Collected data entries
□ □ □ □
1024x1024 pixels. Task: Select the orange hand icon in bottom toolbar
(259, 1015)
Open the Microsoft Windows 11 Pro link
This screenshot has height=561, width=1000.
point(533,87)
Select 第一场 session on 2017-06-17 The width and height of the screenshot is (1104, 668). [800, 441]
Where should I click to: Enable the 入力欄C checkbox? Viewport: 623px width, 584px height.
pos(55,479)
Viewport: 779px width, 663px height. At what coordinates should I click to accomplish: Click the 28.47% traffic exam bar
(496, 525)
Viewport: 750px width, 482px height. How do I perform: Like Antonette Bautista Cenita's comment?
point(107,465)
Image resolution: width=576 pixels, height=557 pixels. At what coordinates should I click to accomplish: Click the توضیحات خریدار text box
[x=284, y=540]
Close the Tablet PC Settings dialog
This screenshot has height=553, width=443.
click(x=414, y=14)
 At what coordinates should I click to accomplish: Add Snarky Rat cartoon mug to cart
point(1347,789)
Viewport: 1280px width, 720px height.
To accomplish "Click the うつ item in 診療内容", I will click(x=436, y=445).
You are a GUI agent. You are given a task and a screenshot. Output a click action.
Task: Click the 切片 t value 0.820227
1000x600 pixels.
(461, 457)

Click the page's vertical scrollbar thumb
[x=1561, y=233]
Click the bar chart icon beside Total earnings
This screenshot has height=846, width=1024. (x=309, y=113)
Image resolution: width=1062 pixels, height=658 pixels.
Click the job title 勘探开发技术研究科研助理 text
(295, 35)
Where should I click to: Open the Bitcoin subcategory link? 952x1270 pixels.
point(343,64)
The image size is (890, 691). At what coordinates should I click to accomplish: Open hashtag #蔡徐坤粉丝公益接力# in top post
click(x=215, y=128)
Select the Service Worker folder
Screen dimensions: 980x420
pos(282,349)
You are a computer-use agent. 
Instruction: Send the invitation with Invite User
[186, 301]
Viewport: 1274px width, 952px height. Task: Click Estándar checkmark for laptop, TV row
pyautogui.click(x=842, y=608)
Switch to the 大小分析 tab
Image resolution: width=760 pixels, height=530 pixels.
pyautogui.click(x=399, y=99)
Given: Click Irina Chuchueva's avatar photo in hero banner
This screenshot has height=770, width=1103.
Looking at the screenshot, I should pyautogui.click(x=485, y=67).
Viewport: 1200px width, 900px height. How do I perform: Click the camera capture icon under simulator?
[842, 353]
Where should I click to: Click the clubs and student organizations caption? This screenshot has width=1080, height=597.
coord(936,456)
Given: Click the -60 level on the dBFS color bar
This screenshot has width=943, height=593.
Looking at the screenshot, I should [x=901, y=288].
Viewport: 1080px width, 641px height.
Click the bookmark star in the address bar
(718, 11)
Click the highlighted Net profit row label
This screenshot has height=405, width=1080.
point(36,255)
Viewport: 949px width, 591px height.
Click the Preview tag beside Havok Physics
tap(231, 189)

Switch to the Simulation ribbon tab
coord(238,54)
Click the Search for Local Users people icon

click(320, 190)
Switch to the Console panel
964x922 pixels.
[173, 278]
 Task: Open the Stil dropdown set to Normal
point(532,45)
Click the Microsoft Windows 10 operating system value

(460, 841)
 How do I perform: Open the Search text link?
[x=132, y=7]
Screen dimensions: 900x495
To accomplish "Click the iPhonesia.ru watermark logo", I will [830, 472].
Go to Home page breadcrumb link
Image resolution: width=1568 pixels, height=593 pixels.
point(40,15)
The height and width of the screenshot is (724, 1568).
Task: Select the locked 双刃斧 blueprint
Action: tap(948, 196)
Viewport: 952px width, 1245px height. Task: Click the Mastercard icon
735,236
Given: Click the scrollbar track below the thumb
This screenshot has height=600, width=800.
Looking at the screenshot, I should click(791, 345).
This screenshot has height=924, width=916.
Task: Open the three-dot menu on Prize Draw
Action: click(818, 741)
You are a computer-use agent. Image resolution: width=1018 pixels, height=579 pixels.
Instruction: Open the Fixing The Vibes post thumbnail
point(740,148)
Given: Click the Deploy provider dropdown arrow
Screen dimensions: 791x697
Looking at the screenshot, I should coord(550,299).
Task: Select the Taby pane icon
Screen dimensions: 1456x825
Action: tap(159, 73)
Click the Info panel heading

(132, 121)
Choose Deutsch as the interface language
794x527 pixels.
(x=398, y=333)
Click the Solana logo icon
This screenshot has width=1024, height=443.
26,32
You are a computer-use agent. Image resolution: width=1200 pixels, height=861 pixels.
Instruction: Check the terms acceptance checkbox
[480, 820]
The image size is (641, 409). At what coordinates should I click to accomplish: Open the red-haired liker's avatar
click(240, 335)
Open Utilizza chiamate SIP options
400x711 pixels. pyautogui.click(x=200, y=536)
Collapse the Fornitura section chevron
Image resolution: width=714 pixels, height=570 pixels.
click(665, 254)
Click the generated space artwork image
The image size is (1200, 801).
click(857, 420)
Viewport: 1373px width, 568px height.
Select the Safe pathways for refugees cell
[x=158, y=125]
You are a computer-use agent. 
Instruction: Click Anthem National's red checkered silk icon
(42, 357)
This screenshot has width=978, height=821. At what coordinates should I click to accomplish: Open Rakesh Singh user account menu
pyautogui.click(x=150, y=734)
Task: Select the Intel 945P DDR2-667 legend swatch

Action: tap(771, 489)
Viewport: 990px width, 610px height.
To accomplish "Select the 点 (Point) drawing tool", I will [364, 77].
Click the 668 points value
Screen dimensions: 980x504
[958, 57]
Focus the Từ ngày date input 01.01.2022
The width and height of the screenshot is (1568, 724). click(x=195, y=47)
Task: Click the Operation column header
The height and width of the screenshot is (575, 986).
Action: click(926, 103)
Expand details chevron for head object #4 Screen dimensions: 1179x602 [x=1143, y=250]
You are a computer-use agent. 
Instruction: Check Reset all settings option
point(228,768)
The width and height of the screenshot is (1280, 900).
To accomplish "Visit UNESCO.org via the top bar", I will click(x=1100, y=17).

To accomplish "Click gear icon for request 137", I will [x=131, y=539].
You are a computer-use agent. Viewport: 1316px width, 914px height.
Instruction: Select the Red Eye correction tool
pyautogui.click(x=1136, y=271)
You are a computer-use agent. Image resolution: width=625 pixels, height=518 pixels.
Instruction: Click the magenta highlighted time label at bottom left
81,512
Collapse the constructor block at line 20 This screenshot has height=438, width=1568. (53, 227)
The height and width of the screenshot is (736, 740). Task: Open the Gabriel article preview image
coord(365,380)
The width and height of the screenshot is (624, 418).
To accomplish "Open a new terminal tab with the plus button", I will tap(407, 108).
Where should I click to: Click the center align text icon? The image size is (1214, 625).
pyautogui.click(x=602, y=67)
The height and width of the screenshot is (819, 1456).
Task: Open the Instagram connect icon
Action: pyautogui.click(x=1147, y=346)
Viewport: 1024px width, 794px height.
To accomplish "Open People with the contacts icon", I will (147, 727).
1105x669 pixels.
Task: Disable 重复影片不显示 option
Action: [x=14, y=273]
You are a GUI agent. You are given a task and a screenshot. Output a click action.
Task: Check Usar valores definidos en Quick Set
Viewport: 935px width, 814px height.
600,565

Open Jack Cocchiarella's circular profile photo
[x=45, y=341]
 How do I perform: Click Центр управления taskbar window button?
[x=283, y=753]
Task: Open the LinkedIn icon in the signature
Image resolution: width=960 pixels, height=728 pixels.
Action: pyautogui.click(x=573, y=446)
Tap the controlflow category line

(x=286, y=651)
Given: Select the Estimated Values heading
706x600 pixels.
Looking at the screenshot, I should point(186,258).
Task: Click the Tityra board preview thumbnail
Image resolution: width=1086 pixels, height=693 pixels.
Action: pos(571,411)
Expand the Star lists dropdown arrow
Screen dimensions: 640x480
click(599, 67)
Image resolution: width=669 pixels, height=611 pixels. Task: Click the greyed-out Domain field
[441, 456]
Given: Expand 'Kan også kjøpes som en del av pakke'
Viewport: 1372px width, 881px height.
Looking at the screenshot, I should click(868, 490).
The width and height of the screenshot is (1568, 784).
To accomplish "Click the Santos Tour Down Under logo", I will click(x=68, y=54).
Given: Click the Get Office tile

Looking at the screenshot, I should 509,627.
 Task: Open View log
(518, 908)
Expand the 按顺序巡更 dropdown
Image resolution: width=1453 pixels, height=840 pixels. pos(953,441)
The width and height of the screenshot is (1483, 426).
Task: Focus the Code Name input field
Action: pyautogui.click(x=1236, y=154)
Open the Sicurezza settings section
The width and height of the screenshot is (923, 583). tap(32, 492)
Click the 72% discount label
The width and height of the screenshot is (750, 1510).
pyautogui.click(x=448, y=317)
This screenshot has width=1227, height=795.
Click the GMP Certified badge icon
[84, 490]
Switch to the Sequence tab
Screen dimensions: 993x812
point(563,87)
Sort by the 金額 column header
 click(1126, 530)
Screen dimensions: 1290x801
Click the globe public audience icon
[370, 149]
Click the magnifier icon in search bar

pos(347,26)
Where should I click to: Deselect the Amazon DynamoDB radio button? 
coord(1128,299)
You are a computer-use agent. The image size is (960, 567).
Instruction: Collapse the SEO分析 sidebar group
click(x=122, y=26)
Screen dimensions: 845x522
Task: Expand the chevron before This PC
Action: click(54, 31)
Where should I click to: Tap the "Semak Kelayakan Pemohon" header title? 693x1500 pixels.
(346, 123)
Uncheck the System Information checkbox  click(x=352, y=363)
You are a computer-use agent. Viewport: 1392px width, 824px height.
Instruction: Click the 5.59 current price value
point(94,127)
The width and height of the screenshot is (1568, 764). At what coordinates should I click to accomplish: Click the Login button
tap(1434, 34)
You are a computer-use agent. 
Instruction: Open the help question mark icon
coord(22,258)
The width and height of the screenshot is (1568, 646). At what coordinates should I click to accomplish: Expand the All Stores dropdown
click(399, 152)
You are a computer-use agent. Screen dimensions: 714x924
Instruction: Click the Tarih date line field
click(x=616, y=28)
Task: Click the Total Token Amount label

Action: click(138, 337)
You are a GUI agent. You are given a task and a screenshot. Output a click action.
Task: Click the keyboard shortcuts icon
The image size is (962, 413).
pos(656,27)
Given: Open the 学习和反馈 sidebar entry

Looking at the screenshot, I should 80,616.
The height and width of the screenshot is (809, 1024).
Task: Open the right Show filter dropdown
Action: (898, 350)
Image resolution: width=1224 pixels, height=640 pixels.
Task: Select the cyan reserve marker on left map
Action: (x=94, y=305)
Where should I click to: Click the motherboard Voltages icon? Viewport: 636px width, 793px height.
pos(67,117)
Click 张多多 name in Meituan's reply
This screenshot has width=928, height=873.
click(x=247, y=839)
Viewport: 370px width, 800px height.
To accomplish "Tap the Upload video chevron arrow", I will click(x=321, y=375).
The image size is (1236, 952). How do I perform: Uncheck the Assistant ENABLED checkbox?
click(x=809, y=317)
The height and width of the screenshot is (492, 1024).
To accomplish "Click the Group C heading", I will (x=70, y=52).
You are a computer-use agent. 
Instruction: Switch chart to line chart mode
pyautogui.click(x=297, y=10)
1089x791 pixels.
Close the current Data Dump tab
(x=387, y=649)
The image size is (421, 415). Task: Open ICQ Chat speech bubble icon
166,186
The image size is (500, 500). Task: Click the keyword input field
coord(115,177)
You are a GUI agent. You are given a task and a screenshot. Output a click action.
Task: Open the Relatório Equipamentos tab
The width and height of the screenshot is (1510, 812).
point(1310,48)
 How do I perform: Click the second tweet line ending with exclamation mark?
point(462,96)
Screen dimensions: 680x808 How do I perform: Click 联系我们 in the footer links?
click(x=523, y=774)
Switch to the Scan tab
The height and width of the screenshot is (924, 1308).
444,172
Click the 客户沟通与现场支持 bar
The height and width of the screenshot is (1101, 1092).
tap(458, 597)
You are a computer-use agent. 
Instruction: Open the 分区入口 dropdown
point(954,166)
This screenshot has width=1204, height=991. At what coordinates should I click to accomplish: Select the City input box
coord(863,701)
□ □ □ □
### What is required
Please show each line in the records above that contains "logo".

### Answer below
To accomplish "Click the iPhonesia.ru watermark logo", I will [830, 472].
Click the Solana logo icon
To accomplish "Click the Santos Tour Down Under logo", I will click(x=68, y=54).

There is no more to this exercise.